I have been further encouraged by the great accumulations of the last few years, through the establishment in North America and elsewhere of numerous colleges, each of them having become the centre of more or less field-work.

And from there, you soon see the term cropping up in other disciplines. For instance, here’s the first use of the term in Am Nat, in 1870, in a review of a guidebook for naturalists:

Mr. Maynard writes of what he himself knows…His notes of the proper times and places to look for birds – of the pleasures and difficulties of taking them – and his pictures of field-work, are true to the life.

Hence my laughably overfitted hypothesis: the term “field work” became a synonym for “stuff cartographers do outdoors” because back then a lot of the outdoors cartographers were mapping was fields (i.e. enclosed areas containing crops or farm animals). And from there it was only another short step for “field work” to come to mean making any sort of measurement or observation outdoors.
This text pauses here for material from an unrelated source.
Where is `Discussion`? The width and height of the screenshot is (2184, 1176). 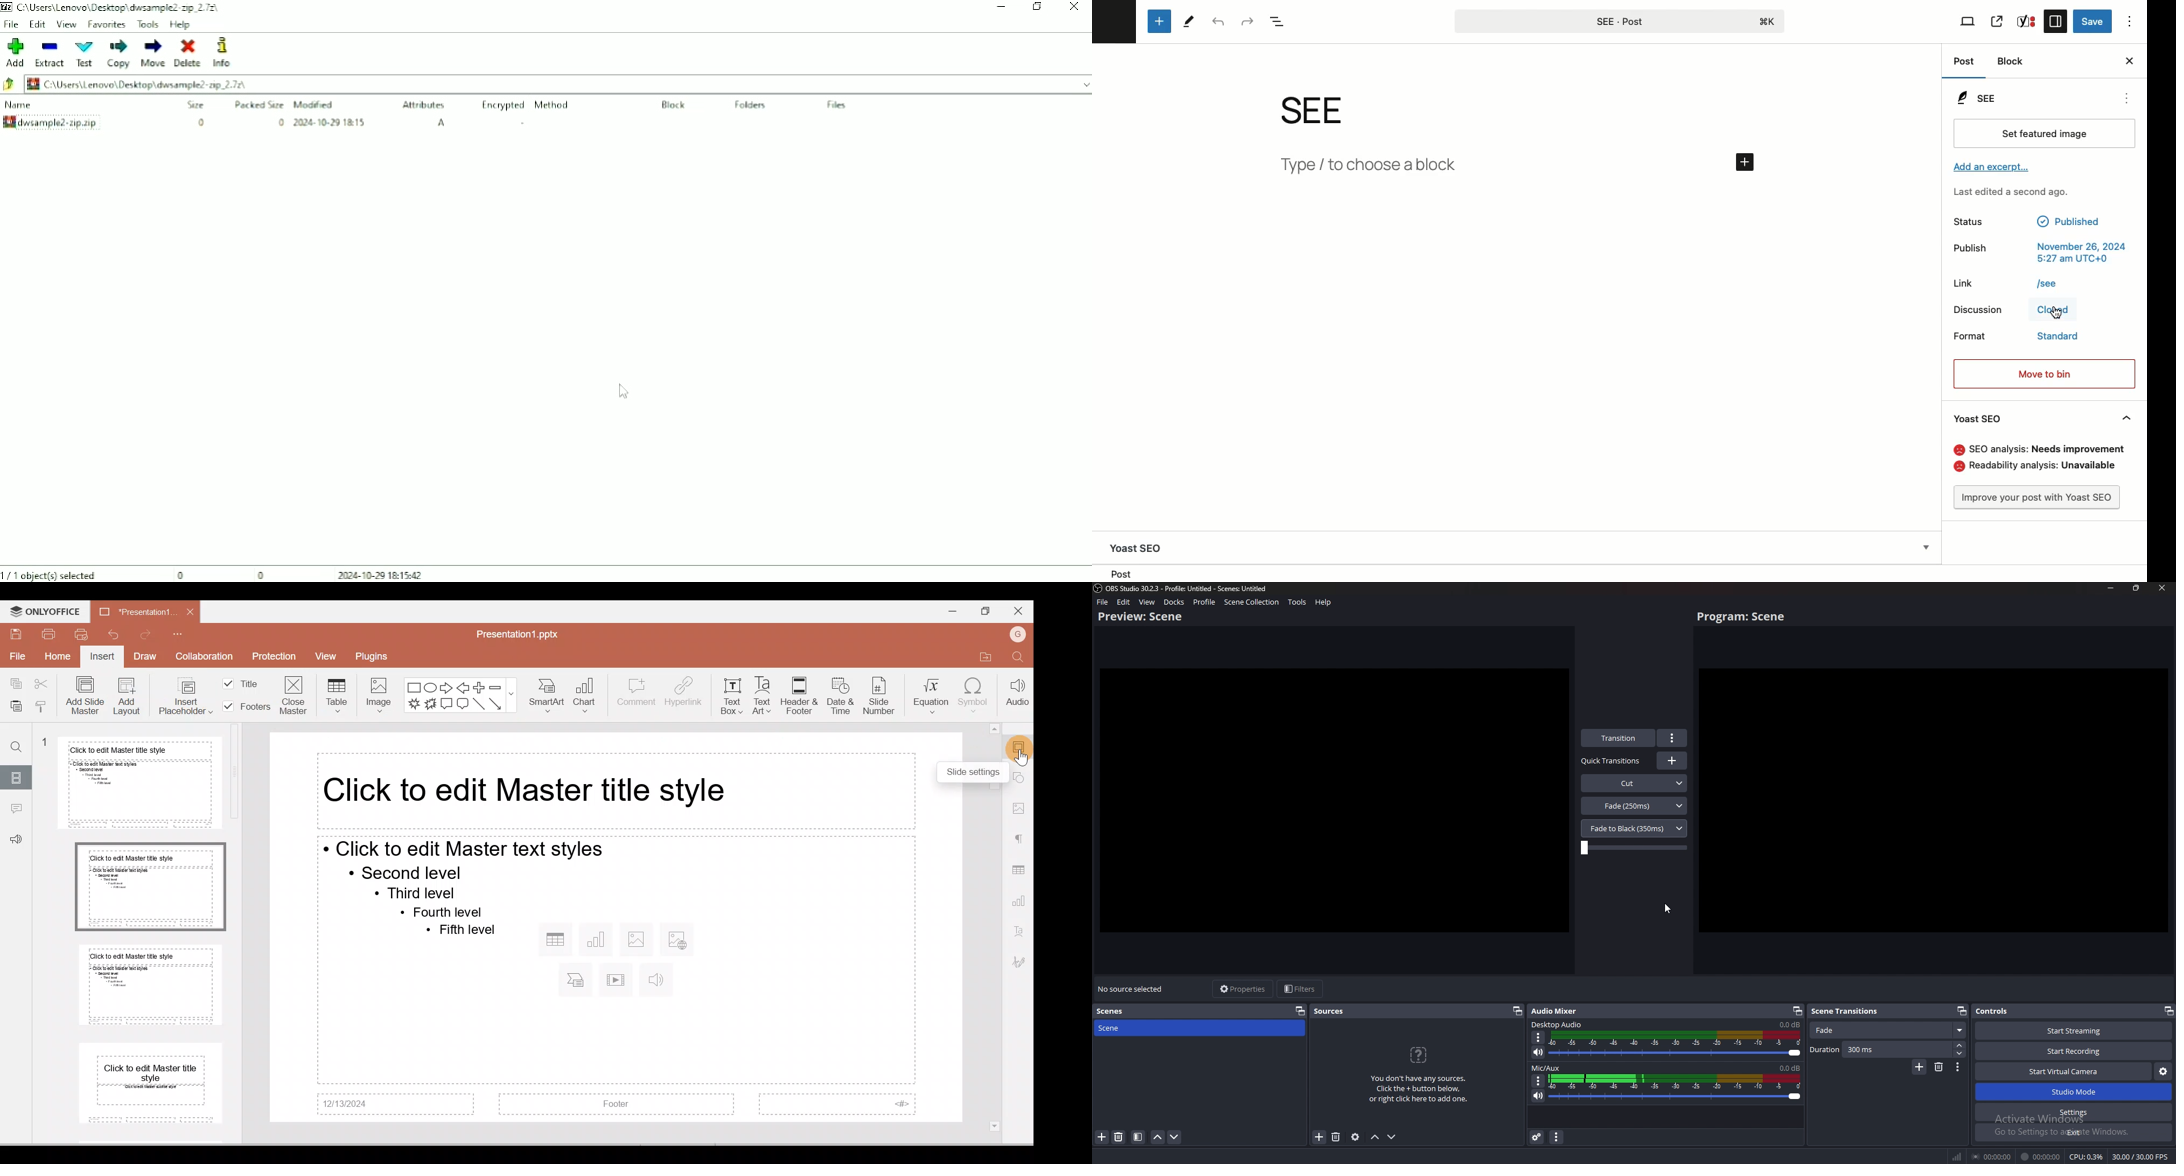 Discussion is located at coordinates (1978, 309).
The members of the many amateur natural historical societies that became popular in Britain from the 1830s onward often were tramping around in or near cultivated fields too. Between that and the fact that the word “field” also means “subject of scholarly study”, and you’ve got the ingredients for “field work” to acquire the sense of practical study of natural environments.
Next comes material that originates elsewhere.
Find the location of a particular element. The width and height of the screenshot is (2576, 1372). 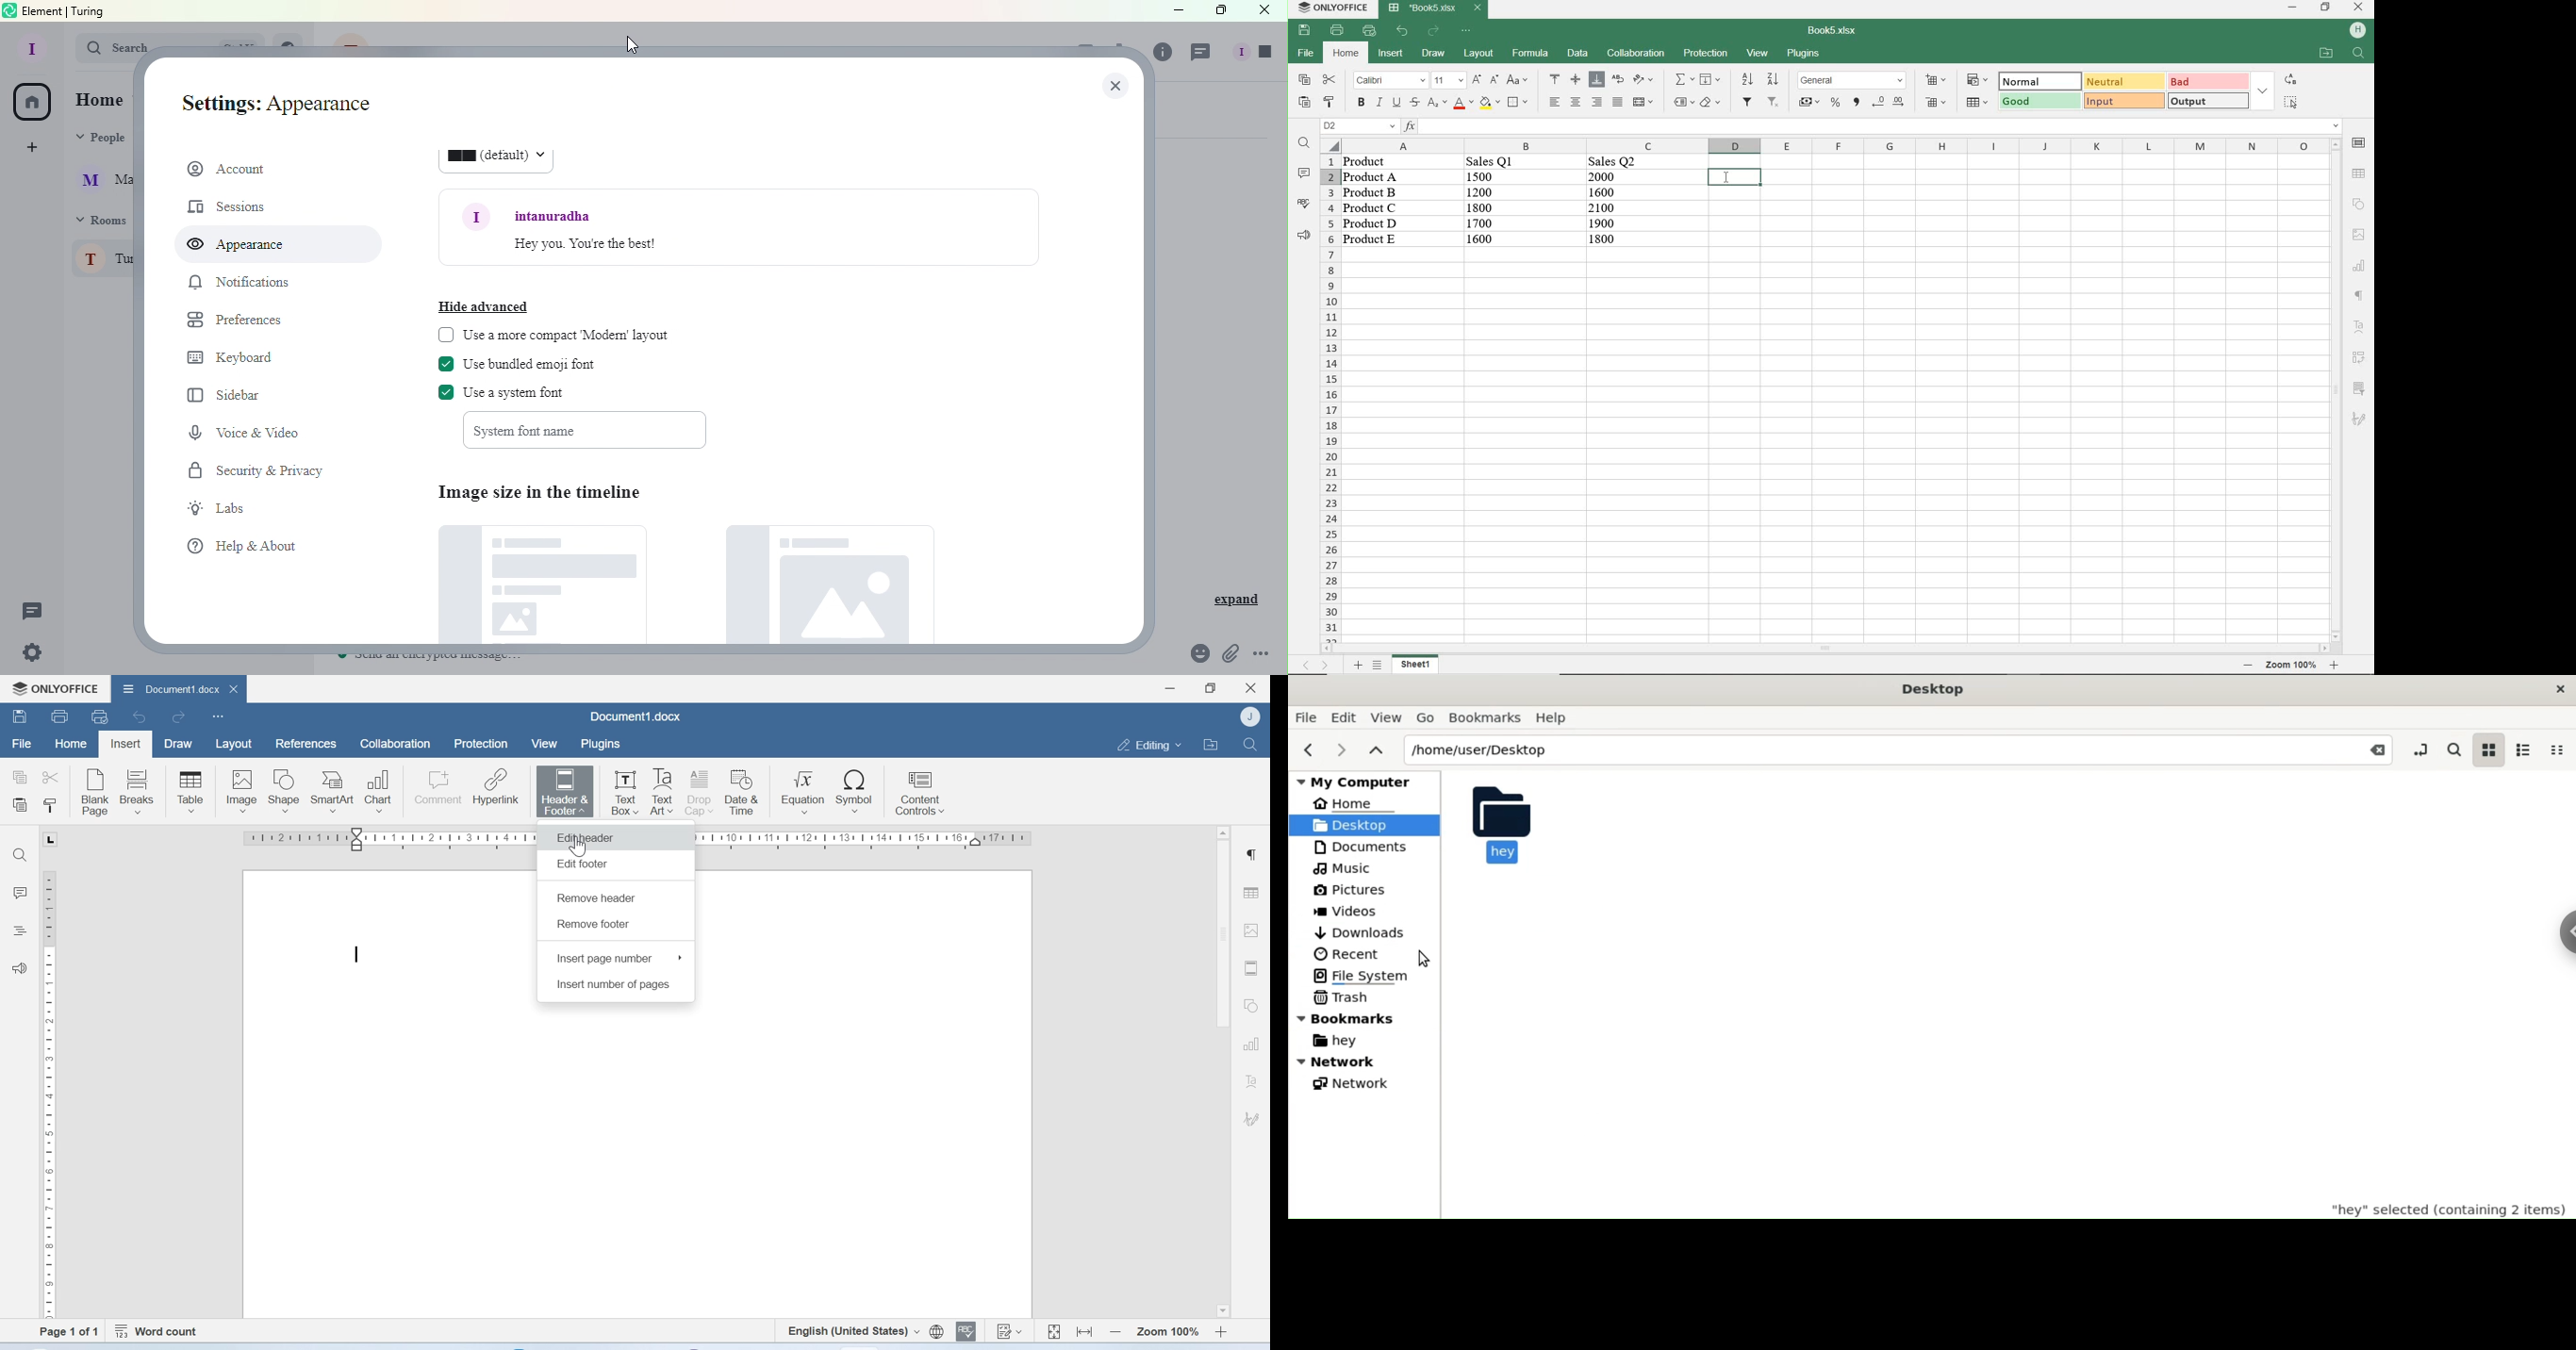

Obvious follow-up, for anyone who wants to take it on: trace the origins of the connotation that field work is more “real”, “natural”,  or “practical” than lab work or theoretical work, or less “abstract”. Therefore making field work superior to lab work or theoretical work, or at least an essential complement to lab work and theoretical work. That connotation is absent from the cartographic use of the term “field work”, because there was nowhere else cartography could be pursued at the time except outdoors. At a guess, I bet the connotation traces back to the mid-19th century, when the flowering of amateur natural history clubs was paralleled by the professionalization of science. Professional scientists began to acquire labs and specialized equipment not easily available to amateurs. Leading to tensions between amateurs and professionals, and perhaps between nascent lab-based and field-based disciplines as well, with each highlighting the virtues of their own approach. For instance, here’s Helen Harelin Walworth’s letter to the AAAS in 1880 (Science 1:198-199) on the importance of “Field Work by Amateurs”:

How can the popular interest in science be stimulated and increased? A majority of educated people shrink with aversion from the memory of tasks performed at school. The bare mention of a natural science recalls pages of unpronounceable words and incomprehensible classifications. Yet, if a practical geologist or botanist will take any three of these individuals into the field with him and beguile them into breaking rocks or gathering flowers scientifically, two out of every three will be delighted with the occupation, and will strive to recall the classical names which inspired then with disgust while they were merely theoretical. It is then only while science is an abstraction that it repels; render it practical and it invariably attracts.

But as I said above, I have no idea what I’m talking about, so please comment to correct me!

*Actually, his title is much longer than that, but I couldn’t be bothered to copy and paste the whole damn thing.

image source.

*Second joke link** 🙂

**Third joke link 🙂

5 thoughts on “Saturday blast from the past: what’s the origin of the term “field work”?

  1. You may want to investigate whether it comes from German (“Feldarbeit”) or another non-English language – the Anglosphere’s dominance of science is a rather recent invention.